TASK STATEMENT -> Search the records for the string "agent" and copy every line in which it appears.

--------

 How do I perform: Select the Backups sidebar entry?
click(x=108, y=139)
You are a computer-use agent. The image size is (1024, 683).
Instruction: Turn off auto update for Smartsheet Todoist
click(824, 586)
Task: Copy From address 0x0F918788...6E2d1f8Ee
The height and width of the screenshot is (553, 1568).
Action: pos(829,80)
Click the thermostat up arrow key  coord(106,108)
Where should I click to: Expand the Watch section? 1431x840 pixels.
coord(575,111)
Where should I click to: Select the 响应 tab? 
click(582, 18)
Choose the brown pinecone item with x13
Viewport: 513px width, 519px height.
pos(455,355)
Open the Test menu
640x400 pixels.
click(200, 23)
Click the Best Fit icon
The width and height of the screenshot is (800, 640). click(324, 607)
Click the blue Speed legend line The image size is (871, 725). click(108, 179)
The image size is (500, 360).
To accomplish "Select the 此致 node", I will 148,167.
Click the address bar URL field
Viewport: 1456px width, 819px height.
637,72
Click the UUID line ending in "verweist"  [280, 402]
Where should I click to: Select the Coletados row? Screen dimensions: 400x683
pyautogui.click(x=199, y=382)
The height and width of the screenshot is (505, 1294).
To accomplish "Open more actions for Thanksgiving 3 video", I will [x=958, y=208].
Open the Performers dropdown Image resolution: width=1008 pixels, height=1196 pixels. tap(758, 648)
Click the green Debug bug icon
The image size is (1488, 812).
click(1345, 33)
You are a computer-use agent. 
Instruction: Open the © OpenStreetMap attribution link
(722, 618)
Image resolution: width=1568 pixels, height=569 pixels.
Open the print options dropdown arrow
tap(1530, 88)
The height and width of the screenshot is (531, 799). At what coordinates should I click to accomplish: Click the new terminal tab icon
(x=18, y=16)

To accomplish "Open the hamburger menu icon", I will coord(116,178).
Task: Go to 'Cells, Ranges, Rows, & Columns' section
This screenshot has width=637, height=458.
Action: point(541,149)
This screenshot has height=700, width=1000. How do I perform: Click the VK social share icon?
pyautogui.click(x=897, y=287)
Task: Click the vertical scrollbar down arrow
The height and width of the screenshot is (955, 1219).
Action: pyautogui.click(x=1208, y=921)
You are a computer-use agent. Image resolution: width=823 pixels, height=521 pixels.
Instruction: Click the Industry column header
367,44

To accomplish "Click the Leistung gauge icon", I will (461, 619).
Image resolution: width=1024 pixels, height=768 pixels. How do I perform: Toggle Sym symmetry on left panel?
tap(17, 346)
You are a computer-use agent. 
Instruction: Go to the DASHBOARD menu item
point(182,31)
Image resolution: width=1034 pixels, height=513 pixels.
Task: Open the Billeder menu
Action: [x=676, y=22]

--------

SOLUTION TO THIS TASK ->
You are a computer-use agent. The image size is (1024, 683).
You are a computer-use agent. 
You are a computer-use agent. Image resolution: width=823 pixels, height=521 pixels.
You are a computer-use agent. 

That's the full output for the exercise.